[Text and item location entries]

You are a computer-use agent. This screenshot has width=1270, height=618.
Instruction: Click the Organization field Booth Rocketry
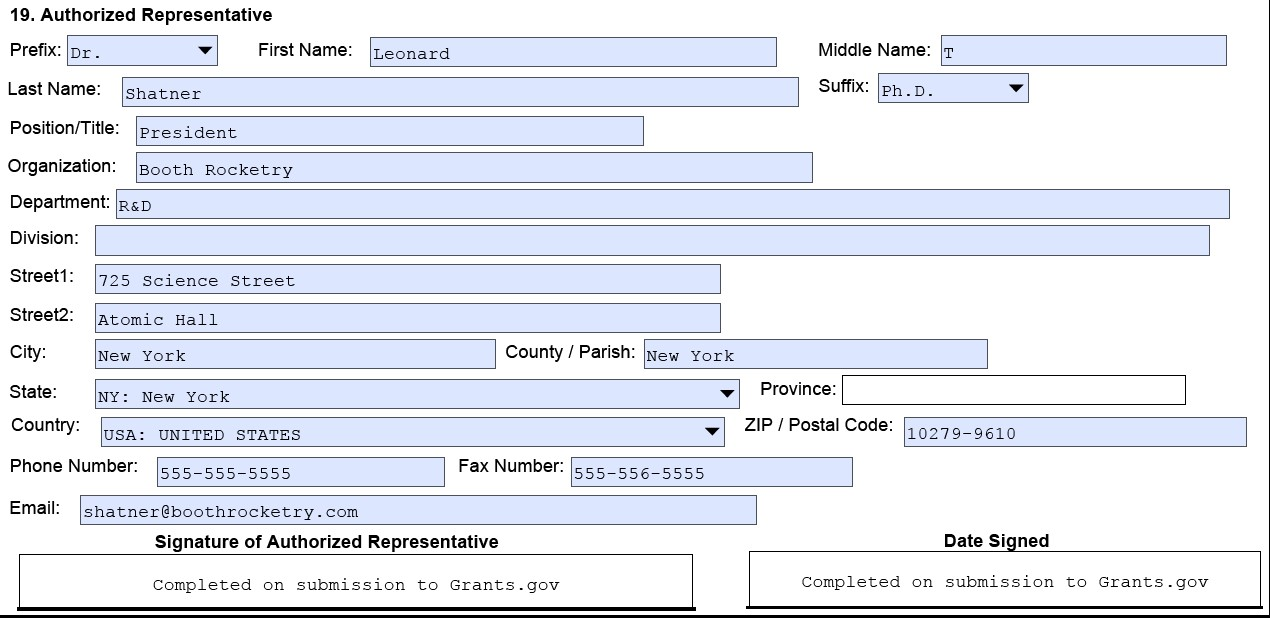(x=474, y=168)
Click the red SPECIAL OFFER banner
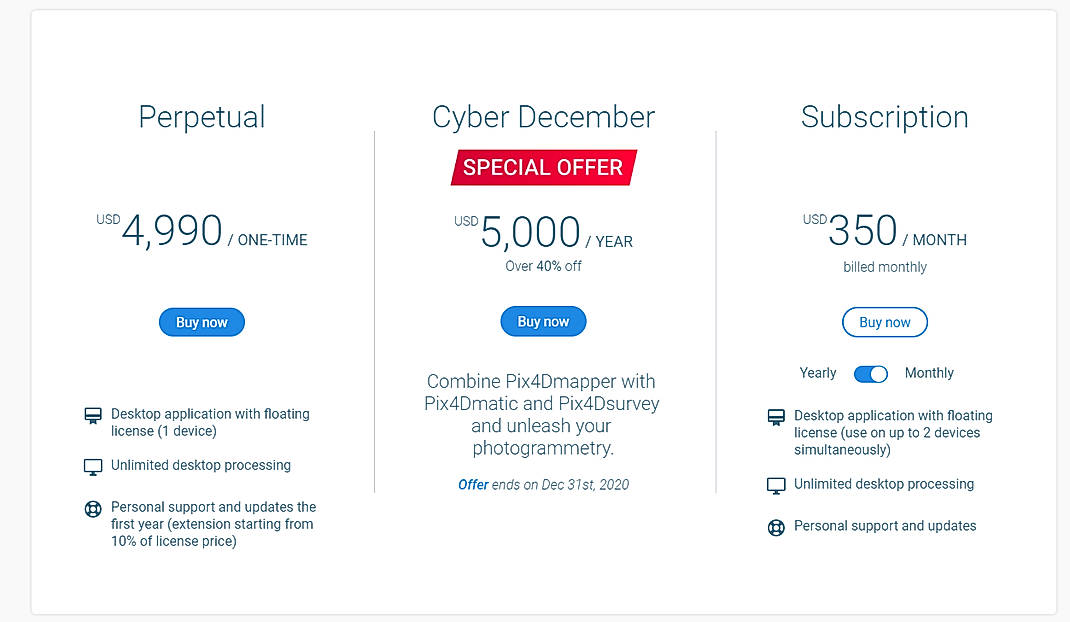 543,167

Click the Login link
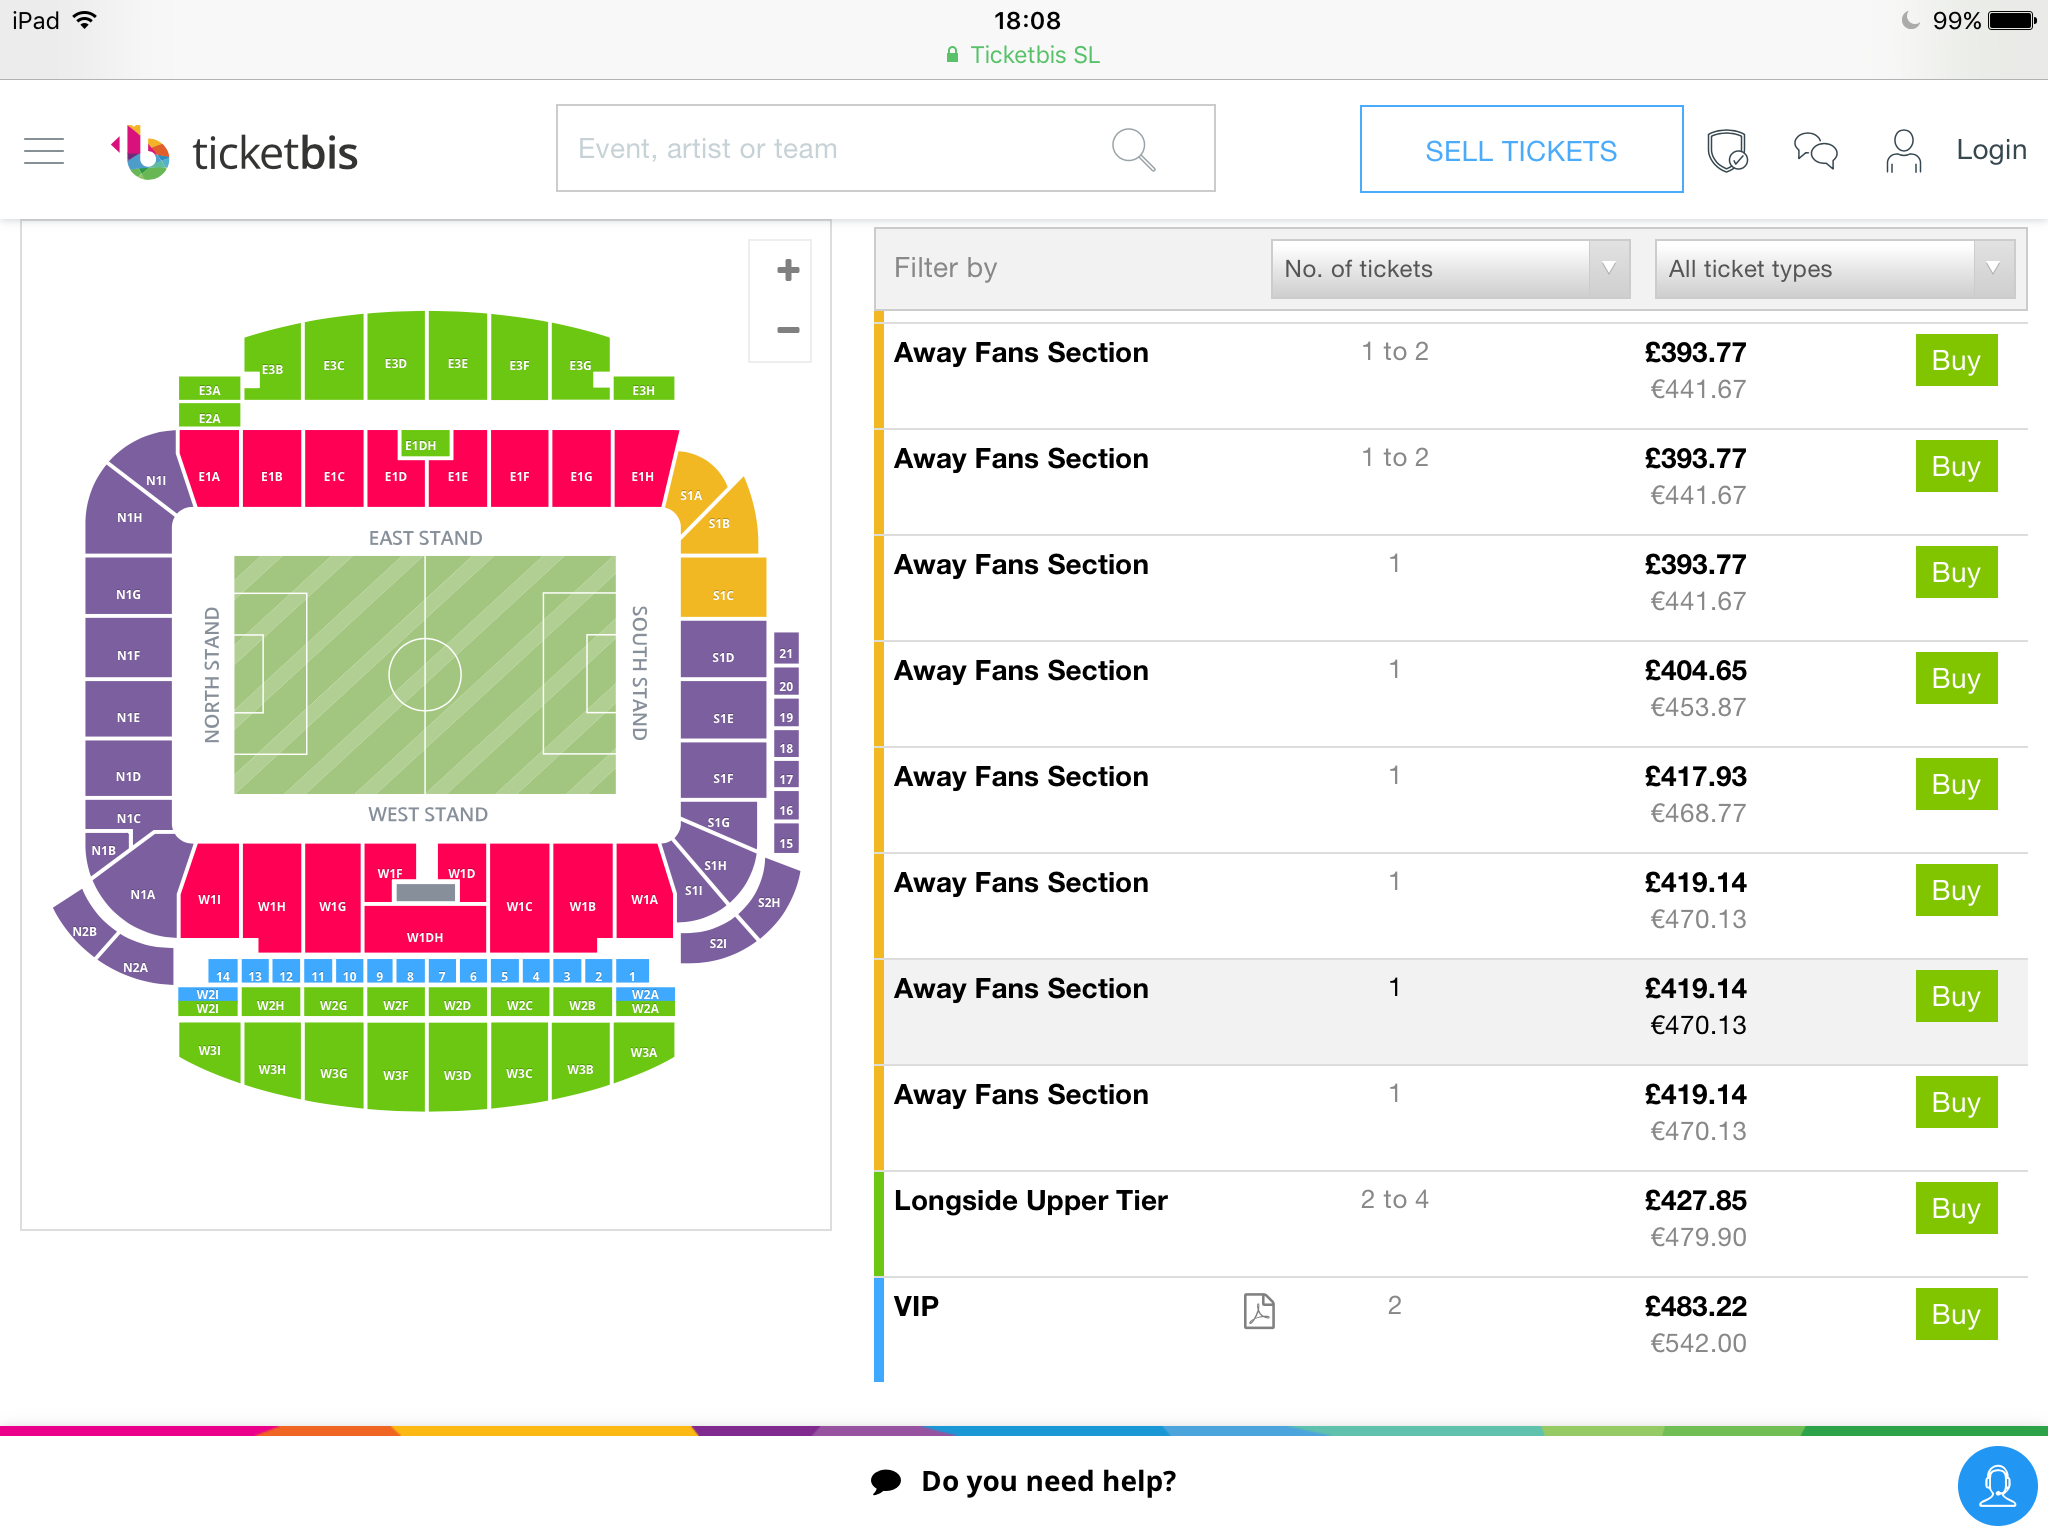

**INSTRUCTIONS TO FOLLOW**
Return every line of the items above as a JSON list of strings, one string per line, with blank lines skipped and the pictures left out.

**RESPONSE TO THE EXERCISE**
[
  "You are a computer-use agent. This screenshot has width=1270, height=618.",
  "Instruction: Click the Organization field Booth Rocketry",
  "(x=474, y=168)",
  "Click the red SPECIAL OFFER banner",
  " 543,167",
  "Click the Login link"
]